╭─ Dataset extract
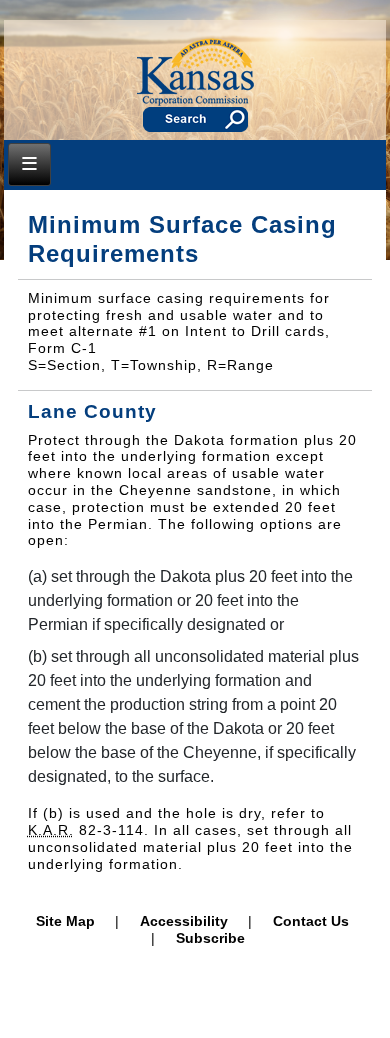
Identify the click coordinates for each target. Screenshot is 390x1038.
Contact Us (311, 921)
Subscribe (210, 938)
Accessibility (184, 921)
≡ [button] (29, 163)
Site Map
╰─
◆ **Task prompt**:
From the first line to the last, write out the data exactly, omitting any pictures.

◆ **Response to this exercise**:
Identify the click coordinates for each target. Screenshot is 390x1038.
Contact Us (311, 921)
Subscribe (210, 938)
Accessibility (184, 921)
≡ [button] (29, 163)
Site Map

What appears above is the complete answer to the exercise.